Quant aux 2 millions d'euros de moins dans le pilotage de la politique de santé publique, ce sont aussi 2 millions d'euros de moins pour la promotion de la santé mentale. Les cas d'anxiété et de dépression sont pourtant en hausse de 25 % dans le monde depuis la pandémie, en particulier chez les jeunes et les femmes.

Aussi, nous regrettons que les crédits du volet santé des populations stagnent et ne représentent que 0,03 % du budget total de la mission Santé. Les besoins sont pourtant réels, notamment dans les départements d'outre-mer où la santé périnatale s'est constamment dégradée ces dernières années. Alors qu'elle est censée constituer l'une des priorités de votre budget.

L'Inserm a mis en évidence la présence de particules fines dès la grossesse dans les organes des fœtus. Nous sommes contaminés avant même notre naissance. Votre budget met une fois de plus en lumière les œillères que porte votre Gouvernement quant à l'impact catastrophique de la pollution sur la santé des femmes et des hommes.

Le rapport sur l'impact environnemental du budget de l'État pour 2023 vient d'être publié. Le constat est sans appel : seul 1 % de ce budget est consacré au financement d'actions dans le domaine de la santé et de l'environnement. Le niveau d'engagement de votre Gouvernement sur ces questions se limite à 1 % !

Comment ne pas émettre de sérieux doutes quant à votre engagement pour la santé environnementale, alors que vous prévoyez une baisse drastique de 10 % des dépenses d'intervention, soit 13 millions d'euros. Ce poste finance pourtant directement les organismes chargés de mener les études et de mettre en place des politiques en matière de santé et d'environnement.

Réduire une fois de plus les budgets de la santé, c'est prendre le risque d'invisibiliser le phénomène de destruction de notre écosystème, qui détruit aussi notre santé. Vous revendiquez souscrire au concept de One Health (une seule santé) de l'Organisation mondiale de la santé (OMS). Vous êtes donc au fait du constat dressé par cette organisation, selon lequel l'augmentation des maladies chroniques est directement liée aux facteurs environnementaux et à nos modes de vie. Les symptômes sont connus : problèmes respiratoires dus à la pollution de l'air ; affections générées par les perturbateurs endocriniens ; troubles et pathologies liés à l'exposition à des pollutions toxiques, etc.

Investir dans une politique de prévention en santé environnementale permettrait pourtant, à terme, de faire des économies. Ainsi, le coût social de l'exposition au bruit, en France, est estimé à 155 milliards d'euros chaque année. Celui de la pollution de l'air serait de l'ordre de 70 à 100 milliards.
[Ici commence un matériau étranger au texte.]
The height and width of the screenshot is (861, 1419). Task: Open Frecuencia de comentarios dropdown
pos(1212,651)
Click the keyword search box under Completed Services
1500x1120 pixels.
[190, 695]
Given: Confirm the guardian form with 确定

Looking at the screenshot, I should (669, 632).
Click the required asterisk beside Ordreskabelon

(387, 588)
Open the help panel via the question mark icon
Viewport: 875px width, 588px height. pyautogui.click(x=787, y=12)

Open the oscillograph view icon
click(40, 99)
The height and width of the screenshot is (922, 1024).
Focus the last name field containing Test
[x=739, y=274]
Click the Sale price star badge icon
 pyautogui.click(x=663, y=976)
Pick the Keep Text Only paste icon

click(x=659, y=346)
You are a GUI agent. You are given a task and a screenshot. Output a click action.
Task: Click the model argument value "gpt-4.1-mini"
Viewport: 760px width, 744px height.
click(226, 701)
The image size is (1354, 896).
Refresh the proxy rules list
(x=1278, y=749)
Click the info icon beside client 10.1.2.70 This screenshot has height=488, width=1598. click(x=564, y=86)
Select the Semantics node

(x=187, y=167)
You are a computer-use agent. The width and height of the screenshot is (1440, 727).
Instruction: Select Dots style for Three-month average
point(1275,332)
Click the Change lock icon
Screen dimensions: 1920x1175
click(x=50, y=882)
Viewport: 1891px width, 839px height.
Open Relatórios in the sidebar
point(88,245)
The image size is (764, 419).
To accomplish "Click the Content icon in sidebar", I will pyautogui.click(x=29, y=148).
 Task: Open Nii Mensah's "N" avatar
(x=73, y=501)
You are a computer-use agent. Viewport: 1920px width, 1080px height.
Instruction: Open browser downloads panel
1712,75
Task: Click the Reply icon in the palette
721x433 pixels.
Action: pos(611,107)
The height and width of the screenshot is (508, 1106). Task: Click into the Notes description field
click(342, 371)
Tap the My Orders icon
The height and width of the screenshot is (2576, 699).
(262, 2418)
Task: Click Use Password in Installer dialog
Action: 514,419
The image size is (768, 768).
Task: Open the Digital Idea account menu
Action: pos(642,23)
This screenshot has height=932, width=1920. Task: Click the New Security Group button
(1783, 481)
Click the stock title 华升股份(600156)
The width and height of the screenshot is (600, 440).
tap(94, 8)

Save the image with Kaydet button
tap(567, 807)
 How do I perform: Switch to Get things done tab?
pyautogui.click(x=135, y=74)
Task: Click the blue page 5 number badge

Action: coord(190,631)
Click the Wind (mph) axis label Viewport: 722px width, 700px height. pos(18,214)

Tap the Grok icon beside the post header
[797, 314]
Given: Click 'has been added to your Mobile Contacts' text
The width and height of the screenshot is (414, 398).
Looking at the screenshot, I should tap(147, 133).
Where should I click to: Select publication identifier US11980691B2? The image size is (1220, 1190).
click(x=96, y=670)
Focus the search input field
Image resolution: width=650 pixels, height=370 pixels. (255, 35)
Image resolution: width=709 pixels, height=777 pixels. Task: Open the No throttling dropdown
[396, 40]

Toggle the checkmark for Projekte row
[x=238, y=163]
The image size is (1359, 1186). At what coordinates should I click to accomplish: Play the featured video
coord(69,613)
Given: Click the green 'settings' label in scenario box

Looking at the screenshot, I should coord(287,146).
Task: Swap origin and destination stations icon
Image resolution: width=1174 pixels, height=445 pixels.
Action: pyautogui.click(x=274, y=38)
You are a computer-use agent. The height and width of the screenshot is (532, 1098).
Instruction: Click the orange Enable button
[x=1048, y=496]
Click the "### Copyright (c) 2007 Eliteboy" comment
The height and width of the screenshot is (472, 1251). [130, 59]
La malbouffe, quant à elle, coûterait près de 50 milliards d'euros et le mal-logement 30 milliards.

Le Gouvernement ne peut donc prétendre faire de la santé des Françaises et des Français une priorité d'action si aux enjeux environnementaux ne répondent que des demi-mesures et si l'État poursuit son désengagement.

Le budget, qui symbolise l'engagement concret du Gouvernement au-delà des grands discours, ne peut faire l'impasse sur les inégalités sociales ni sur les injustices climatiques, qui frappent les plus vulnérables d'entre nous.

Un budget santé réellement ambitieux est un budget qui sort de la vision étriquée et court-termiste et qui remet le soin et la protection du vivant au cœur de ses préoccupations.

Parce que nous refusons que des coupes budgétaires se fassent une fois de plus sur le dos des Françaises et des Français, nous appelons à de réels investissements pour préserver leur santé et exprimons notre désaccord avec ce budget.